▶ [Given passage]
▬▬▬
Subject: [PATCH 2/8] sched/wait: Add trace point before add task into wait queue.

From: Dongsheng <[email protected]>

As there are lots of functions in sched/wait.c to call __add_wait_queue{_tail}(),
we need to add trace point before any time we add task into wait queue, then this
patch add trace point in any possible route to adding task into wait queue.

Signed-off-by: Dongsheng <[email protected]>
---
kernel/sched/wait.c | 7 +++++++
1 file changed, 7 insertions(+)

diff --git a/kernel/sched/wait.c b/kernel/sched/wait.c
index 7d50f79..283750e 100644
--- a/kernel/sched/wait.c
+++ b/kernel/sched/wait.c
@@ -10,6 +10,8 @@
#include <linux/wait.h>
#include <linux/hash.h>

+#include <trace/events/sched.h>
+
void __init_waitqueue_head(wait_queue_head_t *q, const char *name, struct lock_class_key *key)
▬▬▬
▶ [A series of records]

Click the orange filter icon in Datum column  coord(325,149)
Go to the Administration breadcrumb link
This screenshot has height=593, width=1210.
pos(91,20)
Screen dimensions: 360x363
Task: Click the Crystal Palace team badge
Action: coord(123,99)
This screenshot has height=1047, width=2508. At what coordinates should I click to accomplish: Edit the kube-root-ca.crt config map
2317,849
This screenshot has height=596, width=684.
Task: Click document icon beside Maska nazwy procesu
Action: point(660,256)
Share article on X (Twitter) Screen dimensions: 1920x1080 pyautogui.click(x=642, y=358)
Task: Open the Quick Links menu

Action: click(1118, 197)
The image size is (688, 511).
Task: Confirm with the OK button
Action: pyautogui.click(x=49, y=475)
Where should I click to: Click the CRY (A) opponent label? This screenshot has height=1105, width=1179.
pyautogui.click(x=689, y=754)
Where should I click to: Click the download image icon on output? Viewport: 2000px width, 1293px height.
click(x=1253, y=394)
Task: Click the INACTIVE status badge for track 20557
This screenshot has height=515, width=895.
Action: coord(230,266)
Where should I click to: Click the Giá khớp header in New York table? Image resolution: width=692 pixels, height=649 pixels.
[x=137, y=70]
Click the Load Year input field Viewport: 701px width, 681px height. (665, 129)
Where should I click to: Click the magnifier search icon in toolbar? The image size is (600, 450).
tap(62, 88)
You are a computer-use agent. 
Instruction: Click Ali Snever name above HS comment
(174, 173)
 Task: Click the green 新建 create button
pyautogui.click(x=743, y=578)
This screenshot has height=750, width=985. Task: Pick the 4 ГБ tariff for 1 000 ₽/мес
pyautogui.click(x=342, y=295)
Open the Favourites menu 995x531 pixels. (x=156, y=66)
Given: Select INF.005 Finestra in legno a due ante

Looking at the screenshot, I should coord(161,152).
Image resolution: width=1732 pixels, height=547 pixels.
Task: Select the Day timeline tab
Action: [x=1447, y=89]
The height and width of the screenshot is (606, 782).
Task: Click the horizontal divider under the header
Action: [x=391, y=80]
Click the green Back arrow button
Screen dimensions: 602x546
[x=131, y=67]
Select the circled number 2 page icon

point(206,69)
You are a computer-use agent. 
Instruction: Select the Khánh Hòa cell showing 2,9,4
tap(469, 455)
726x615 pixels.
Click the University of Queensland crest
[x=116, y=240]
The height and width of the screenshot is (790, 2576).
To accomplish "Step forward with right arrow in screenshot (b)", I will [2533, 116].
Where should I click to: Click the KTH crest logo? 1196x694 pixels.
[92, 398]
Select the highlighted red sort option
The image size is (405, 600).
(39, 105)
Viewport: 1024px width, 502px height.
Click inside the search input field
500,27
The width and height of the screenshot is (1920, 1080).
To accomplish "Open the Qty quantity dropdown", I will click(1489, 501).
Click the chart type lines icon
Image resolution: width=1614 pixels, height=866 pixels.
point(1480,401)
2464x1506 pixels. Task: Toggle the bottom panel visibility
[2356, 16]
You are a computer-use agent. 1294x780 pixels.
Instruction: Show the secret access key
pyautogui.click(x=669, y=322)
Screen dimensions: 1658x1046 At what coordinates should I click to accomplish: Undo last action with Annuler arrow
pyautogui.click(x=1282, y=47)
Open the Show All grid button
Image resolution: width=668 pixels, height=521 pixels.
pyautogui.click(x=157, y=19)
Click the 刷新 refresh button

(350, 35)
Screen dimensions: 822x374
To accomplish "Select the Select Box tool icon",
▬▬▬
▶ [Stated goal 1] How many insertions does the patch make to kernel/sched/wait.c?
▶ [Stated goal 2] Reproduce the patch word for word, everything from "As there are" down to "adding task into wait queue.".
Answer using nothing but the patch.

▶ [Complete response 1] Seven insertions.

▶ [Complete response 2]
As there are lots of functions in sched/wait.c to call __add_wait_queue{_tail}(),
we need to add trace point before any time we add task into wait queue, then this
patch add trace point in any possible route to adding task into wait queue.